_WHAT THE TASK REQUIRES:_ Reproduce the rows starting at the line containing "Given: Open the 滤镜(T) menu" and ending at the line containing "coord(34,350)", swapping "toolbar" for "tool strip" and keeping everything else unchanged.

_SUPPLIED RECORDS:_
## start

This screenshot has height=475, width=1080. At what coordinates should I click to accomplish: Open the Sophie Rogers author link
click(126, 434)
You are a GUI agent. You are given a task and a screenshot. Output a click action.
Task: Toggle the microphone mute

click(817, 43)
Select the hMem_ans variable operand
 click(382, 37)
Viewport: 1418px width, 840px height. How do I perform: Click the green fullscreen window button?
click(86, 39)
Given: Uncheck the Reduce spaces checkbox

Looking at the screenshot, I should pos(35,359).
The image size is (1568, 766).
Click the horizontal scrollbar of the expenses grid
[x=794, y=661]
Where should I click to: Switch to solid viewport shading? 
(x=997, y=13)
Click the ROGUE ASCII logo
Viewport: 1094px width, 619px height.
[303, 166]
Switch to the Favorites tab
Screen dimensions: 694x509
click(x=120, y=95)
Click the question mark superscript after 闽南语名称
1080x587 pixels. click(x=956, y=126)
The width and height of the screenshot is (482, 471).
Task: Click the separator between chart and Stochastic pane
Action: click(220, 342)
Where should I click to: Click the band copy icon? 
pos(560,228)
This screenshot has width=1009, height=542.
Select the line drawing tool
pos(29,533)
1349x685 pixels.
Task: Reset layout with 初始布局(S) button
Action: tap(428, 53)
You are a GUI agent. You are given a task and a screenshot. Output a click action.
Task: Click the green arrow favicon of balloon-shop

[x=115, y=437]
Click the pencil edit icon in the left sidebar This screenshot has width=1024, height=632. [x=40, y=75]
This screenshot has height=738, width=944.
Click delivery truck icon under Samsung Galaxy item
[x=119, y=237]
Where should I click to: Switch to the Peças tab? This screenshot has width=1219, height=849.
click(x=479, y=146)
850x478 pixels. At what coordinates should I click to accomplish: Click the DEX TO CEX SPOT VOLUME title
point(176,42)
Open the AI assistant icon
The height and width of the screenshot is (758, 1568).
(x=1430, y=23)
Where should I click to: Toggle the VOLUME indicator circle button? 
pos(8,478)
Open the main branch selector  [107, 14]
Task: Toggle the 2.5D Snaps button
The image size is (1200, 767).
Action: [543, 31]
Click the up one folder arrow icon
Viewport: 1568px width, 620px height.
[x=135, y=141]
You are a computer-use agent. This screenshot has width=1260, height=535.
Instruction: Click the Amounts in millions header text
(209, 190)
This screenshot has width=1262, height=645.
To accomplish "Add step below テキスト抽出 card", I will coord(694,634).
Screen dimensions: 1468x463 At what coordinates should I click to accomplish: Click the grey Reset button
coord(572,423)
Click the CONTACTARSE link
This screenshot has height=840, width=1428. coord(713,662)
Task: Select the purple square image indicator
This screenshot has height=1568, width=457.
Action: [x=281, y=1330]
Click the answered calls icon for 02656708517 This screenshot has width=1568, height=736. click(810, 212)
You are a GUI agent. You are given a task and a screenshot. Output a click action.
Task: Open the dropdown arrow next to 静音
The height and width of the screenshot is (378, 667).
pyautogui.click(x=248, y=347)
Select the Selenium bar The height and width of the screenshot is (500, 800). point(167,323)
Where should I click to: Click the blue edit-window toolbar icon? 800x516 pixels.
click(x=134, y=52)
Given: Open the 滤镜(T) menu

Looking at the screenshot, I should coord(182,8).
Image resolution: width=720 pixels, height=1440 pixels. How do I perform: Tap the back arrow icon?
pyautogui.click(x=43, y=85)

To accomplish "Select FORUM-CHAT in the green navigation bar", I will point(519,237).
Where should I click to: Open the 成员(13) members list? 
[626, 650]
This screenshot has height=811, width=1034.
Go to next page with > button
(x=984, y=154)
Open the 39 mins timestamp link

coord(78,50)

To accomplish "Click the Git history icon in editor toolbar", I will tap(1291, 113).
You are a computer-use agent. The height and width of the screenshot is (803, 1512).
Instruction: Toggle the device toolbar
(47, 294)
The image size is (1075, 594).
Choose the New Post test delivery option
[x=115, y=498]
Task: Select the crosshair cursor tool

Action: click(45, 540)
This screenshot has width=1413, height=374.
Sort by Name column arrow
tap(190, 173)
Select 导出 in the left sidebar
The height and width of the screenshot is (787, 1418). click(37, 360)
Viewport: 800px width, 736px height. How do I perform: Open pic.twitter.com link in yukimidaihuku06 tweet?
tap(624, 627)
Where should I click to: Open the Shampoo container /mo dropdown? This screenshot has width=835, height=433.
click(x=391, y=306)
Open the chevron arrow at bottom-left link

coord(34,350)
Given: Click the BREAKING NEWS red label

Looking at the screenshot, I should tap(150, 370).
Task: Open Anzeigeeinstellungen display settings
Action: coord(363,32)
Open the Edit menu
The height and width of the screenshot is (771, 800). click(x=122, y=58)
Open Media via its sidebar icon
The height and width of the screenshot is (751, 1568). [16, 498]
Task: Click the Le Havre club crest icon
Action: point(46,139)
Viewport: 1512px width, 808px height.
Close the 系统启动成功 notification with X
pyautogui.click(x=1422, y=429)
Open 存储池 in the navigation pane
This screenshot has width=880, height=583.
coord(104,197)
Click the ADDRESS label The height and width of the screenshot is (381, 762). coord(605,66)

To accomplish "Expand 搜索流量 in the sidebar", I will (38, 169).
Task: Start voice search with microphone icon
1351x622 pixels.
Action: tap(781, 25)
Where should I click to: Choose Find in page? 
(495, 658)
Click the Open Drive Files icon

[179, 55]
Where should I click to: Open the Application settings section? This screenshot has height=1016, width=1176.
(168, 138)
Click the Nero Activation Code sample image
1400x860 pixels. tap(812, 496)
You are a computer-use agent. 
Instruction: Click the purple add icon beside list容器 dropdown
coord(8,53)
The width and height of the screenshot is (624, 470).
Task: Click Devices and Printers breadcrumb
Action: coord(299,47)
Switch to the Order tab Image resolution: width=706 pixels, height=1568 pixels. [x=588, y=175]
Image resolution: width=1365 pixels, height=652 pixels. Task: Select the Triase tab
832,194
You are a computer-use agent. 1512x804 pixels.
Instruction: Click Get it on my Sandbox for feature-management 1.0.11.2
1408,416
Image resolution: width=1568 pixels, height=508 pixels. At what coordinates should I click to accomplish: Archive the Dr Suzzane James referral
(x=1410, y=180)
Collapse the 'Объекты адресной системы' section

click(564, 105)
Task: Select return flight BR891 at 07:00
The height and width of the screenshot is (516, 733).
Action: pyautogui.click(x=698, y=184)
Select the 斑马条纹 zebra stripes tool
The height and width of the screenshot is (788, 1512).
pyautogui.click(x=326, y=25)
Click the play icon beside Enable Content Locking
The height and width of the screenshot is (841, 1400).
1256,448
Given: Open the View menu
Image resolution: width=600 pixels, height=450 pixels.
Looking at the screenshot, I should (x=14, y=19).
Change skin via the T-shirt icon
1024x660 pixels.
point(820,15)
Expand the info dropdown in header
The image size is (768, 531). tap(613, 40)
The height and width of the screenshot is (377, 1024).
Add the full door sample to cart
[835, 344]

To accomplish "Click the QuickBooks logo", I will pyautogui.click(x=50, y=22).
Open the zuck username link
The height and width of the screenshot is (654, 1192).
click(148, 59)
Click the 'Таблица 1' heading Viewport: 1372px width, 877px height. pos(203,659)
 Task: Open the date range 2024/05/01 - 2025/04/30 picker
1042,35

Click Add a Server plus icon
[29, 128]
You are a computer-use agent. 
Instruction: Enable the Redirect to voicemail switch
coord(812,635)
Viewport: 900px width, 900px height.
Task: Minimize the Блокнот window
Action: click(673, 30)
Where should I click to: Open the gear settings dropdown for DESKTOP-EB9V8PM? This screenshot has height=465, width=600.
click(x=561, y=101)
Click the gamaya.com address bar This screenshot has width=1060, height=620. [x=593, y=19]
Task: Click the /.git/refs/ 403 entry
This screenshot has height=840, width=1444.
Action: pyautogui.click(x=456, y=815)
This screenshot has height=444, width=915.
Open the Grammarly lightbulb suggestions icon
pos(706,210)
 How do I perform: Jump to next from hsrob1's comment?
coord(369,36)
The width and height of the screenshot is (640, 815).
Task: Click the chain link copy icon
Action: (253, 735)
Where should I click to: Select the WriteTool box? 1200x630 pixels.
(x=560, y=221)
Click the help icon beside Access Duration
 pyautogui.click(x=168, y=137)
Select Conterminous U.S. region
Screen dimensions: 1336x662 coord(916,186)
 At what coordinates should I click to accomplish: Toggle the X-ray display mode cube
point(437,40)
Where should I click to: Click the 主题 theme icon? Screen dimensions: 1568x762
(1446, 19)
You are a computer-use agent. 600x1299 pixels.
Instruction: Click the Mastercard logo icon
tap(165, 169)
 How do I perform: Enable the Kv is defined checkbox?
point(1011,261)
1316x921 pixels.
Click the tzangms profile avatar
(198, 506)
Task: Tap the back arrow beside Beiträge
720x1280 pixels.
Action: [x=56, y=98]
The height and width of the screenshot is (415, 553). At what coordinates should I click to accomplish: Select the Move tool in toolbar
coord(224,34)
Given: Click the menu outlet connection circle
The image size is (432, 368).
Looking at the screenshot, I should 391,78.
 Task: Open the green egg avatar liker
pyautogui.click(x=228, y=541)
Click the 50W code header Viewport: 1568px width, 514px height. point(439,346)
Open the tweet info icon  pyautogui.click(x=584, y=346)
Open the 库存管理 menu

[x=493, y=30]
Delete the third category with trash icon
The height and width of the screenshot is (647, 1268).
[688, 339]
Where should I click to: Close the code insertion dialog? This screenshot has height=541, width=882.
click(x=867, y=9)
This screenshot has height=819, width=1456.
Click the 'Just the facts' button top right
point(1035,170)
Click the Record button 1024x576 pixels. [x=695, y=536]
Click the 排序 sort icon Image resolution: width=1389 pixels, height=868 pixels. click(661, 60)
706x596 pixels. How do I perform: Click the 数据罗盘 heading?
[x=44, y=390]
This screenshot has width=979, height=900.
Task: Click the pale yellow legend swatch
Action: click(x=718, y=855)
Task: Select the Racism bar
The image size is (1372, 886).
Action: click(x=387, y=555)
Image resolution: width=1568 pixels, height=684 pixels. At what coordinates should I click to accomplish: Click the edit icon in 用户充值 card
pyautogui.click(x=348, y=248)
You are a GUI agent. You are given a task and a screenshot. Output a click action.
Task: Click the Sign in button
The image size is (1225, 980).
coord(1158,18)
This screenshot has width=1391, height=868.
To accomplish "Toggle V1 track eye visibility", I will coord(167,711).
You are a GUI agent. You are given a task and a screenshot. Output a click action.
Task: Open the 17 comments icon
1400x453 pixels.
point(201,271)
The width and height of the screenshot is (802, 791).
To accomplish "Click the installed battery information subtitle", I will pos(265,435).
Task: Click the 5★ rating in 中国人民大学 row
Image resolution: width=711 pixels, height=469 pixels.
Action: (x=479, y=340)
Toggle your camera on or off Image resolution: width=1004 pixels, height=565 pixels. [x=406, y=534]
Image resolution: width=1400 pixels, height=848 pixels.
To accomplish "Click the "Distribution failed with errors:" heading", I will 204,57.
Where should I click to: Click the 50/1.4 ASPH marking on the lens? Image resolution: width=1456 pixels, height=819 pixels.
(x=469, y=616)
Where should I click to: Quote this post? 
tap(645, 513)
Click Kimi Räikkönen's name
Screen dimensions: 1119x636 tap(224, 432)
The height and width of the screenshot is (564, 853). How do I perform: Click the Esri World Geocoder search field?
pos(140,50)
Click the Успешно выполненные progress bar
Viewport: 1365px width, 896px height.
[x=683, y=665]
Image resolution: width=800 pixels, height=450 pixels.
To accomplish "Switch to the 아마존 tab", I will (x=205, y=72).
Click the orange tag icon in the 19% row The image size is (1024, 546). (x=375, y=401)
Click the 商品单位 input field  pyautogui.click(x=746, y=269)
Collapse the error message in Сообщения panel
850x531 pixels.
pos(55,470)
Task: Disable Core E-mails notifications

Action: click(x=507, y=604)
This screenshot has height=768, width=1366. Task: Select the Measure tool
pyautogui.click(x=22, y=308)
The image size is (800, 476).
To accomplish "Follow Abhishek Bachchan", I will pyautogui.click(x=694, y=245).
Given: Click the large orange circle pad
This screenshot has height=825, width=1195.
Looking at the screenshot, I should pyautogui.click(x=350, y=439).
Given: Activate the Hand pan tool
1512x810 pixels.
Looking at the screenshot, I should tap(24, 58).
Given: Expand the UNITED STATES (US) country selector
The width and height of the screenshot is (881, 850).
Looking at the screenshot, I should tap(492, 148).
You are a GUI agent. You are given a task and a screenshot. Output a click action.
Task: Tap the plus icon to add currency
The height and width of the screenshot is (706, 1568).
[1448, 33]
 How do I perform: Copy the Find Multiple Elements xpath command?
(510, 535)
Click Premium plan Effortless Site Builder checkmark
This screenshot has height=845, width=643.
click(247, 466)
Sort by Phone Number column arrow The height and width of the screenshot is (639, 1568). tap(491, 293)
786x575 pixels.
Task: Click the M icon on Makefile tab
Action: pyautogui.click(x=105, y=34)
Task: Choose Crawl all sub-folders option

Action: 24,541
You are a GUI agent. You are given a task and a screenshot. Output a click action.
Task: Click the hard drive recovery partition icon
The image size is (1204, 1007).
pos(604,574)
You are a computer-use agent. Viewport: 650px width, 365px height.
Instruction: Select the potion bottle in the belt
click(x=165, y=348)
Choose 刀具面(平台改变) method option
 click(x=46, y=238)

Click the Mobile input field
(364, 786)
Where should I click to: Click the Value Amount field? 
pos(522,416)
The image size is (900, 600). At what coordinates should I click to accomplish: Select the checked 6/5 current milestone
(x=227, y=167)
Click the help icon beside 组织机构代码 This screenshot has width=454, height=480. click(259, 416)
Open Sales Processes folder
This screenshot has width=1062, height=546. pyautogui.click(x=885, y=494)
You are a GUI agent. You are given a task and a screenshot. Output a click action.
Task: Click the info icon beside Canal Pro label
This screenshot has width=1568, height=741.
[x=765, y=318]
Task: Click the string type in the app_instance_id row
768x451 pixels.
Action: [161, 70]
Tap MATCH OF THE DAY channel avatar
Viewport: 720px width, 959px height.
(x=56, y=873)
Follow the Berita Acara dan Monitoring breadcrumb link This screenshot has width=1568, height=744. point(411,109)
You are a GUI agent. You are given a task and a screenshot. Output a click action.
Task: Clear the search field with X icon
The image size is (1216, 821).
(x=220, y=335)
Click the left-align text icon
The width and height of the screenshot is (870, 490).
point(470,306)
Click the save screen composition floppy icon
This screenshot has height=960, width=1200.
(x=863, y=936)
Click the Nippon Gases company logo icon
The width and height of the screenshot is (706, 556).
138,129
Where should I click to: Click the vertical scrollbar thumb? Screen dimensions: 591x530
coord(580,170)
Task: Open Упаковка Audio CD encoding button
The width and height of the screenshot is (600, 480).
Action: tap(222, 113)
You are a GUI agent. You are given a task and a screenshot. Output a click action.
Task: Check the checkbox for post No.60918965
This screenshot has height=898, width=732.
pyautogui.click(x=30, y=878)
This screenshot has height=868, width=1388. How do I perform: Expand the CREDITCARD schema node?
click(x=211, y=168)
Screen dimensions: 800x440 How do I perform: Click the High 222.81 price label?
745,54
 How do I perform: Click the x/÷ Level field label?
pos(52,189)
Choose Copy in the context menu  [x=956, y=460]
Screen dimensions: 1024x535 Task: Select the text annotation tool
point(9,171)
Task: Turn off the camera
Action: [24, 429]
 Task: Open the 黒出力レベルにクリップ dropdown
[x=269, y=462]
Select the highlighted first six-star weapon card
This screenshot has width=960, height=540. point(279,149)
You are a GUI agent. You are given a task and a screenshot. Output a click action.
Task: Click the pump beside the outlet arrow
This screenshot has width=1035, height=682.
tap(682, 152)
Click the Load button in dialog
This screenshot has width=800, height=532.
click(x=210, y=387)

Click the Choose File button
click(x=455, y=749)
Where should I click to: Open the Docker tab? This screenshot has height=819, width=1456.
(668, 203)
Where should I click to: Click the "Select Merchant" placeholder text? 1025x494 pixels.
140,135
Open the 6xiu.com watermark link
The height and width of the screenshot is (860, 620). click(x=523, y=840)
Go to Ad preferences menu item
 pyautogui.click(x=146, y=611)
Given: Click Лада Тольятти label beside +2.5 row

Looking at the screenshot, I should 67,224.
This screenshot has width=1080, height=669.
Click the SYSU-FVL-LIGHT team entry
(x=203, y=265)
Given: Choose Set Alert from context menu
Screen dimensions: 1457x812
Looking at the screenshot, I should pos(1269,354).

## end

_TASK ANSWER:_
Given: Open the 滤镜(T) menu

Looking at the screenshot, I should coord(182,8).
Image resolution: width=720 pixels, height=1440 pixels. How do I perform: Tap the back arrow icon?
pyautogui.click(x=43, y=85)

To accomplish "Select FORUM-CHAT in the green navigation bar", I will point(519,237).
Where should I click to: Open the 成员(13) members list? 
[626, 650]
This screenshot has height=811, width=1034.
Go to next page with > button
(x=984, y=154)
Open the 39 mins timestamp link

coord(78,50)

To accomplish "Click the Git history icon in editor tool strip", I will tap(1291, 113).
You are a computer-use agent. The height and width of the screenshot is (803, 1512).
Instruction: Toggle the device tool strip
(47, 294)
The image size is (1075, 594).
Choose the New Post test delivery option
[x=115, y=498]
Task: Select the crosshair cursor tool

Action: click(45, 540)
This screenshot has width=1413, height=374.
Sort by Name column arrow
tap(190, 173)
Select 导出 in the left sidebar
The height and width of the screenshot is (787, 1418). click(37, 360)
Viewport: 800px width, 736px height. How do I perform: Open pic.twitter.com link in yukimidaihuku06 tweet?
tap(624, 627)
Where should I click to: Open the Shampoo container /mo dropdown? This screenshot has width=835, height=433.
click(x=391, y=306)
Open the chevron arrow at bottom-left link

coord(34,350)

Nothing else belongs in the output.